[Exercise details]: From the records below, set down exactly the lines starting with the line that contains "Given: Click the" and going on through the line that contains "Clear the search". Nothing else is wanted.

*** Supplied records ***

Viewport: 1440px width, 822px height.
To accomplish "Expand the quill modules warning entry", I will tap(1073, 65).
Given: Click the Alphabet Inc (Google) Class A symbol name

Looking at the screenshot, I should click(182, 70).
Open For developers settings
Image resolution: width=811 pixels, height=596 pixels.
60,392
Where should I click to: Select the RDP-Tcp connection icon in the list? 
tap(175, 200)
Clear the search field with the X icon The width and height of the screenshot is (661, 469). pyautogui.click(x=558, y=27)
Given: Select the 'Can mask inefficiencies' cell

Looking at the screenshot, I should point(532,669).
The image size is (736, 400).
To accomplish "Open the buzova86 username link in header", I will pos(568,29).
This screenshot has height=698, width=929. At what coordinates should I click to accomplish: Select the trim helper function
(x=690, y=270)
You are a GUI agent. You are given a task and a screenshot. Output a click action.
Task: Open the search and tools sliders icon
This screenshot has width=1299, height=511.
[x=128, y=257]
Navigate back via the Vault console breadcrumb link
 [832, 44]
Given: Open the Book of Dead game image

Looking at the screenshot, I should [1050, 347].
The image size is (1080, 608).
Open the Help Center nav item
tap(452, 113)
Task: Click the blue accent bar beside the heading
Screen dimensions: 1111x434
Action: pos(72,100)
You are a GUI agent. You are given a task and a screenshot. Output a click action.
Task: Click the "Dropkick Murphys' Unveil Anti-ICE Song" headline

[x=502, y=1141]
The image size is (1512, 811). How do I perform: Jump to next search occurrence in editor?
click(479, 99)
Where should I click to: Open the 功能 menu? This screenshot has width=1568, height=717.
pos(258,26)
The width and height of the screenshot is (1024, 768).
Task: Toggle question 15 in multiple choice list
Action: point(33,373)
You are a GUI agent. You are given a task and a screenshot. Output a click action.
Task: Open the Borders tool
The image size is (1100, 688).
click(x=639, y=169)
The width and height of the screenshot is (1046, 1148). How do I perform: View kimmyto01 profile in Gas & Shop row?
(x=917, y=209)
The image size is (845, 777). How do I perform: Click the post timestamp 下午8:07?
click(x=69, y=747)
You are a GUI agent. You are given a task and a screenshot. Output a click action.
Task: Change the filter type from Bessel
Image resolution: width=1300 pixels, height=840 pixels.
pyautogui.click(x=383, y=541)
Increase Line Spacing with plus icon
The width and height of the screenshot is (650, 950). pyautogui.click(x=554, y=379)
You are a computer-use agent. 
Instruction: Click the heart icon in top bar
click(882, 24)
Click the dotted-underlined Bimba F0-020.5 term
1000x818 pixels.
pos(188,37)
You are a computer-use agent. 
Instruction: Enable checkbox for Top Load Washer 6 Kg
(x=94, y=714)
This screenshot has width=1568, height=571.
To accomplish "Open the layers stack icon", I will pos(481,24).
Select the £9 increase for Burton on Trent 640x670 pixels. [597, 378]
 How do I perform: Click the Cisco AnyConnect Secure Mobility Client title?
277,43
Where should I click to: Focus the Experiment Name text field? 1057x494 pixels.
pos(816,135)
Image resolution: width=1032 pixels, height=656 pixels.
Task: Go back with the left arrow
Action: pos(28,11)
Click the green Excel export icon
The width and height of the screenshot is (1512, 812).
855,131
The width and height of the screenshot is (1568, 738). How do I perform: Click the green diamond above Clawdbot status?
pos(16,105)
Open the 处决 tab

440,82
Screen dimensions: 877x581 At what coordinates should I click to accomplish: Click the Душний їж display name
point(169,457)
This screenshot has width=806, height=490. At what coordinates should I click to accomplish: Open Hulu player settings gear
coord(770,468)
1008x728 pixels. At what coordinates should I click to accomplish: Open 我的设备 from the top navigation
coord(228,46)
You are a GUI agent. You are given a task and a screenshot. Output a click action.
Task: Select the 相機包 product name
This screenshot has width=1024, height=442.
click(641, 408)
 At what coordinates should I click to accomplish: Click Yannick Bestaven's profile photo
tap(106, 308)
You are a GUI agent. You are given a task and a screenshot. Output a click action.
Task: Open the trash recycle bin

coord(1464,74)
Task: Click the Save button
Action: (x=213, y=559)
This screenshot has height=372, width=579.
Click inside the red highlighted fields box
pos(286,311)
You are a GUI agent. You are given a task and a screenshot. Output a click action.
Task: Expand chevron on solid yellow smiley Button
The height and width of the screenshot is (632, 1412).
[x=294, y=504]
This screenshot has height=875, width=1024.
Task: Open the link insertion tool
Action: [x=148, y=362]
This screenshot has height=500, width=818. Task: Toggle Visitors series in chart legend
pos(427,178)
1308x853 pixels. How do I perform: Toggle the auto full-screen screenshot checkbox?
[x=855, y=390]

*** End of Supplied records ***

[Task solution]:
Given: Click the Alphabet Inc (Google) Class A symbol name

Looking at the screenshot, I should click(182, 70).
Open For developers settings
Image resolution: width=811 pixels, height=596 pixels.
60,392
Where should I click to: Select the RDP-Tcp connection icon in the list? 
tap(175, 200)
Clear the search field with the X icon The width and height of the screenshot is (661, 469). pyautogui.click(x=558, y=27)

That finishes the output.